"Cast out the beam out of thine own eye"

Every honest Christian Scientist is striving to rid his thinking of the evil beliefs that tend to blind him and prevent his seeing the truth about his brother. The ninth commandment says, in part, "Thou shalt not bear false witness against thy neighbour." A true witness is one who sees man as God made him—in His image and likeness, spiritual; while a false witness is one whose concept of man is erring and material. Jesus showed how impossible it is to help others while one's own thought is darkened by materiality and sin, when he said, "First cast out the beam out of thine own eye; and then shalt thou see clearly to cast out the mote out of thy brother's eye."
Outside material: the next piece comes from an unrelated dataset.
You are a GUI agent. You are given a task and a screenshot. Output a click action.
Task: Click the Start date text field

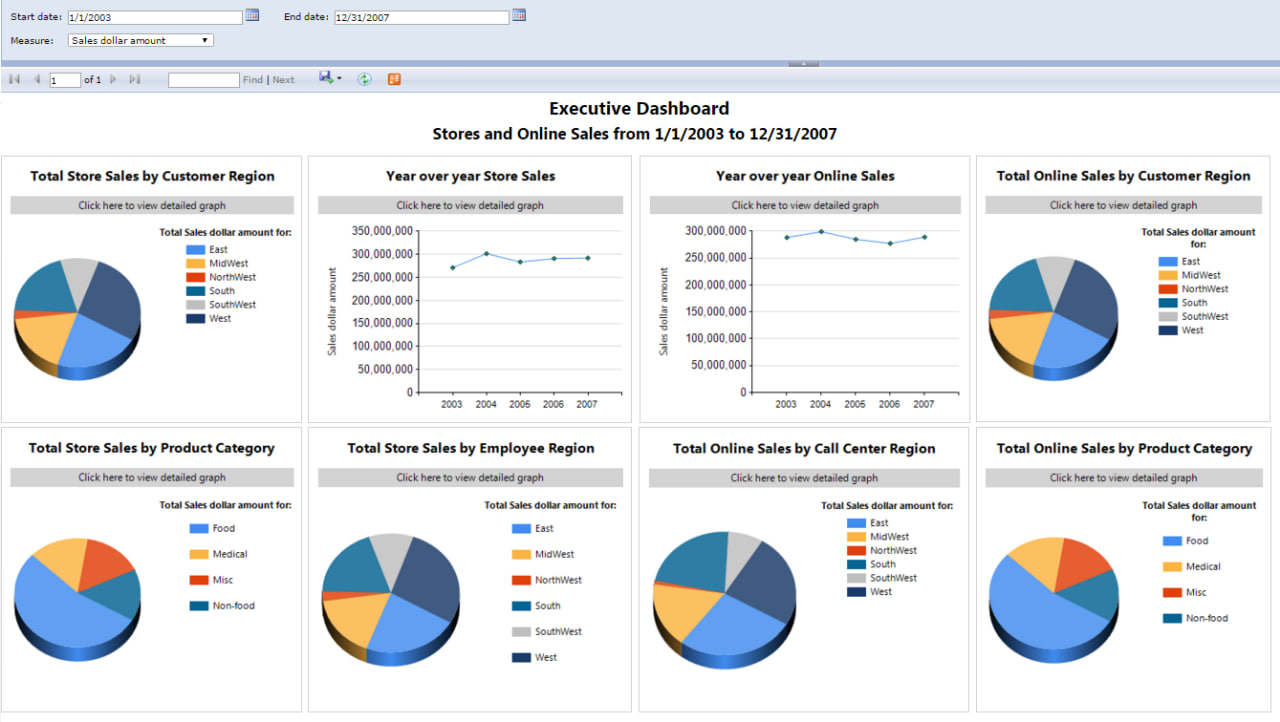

One may feel that an error manifested by others around him is so pronounced and of such pressure that it is hindering his advancement. There is, however, a never failing remedy. One can look within, and see what it is in his own thought that is barbing the error. It may be fear, or it may be the belief that evil or disease is part of a person rather than erring, false belief. If one is believing in and fearing evil, he is harboring a beam in his own eye which will so blind him that he will be unable to see the unreality of the error that is deceiving his brother.

Jesus said, "The prince of this world cometh, and hath nothing in me." Because he always rejected "the prince of this world,"—the temptation to believe in a power apart from God, good,—he was always able to see the nothingness of and to destroy every claim of sin or disease that was presented to him.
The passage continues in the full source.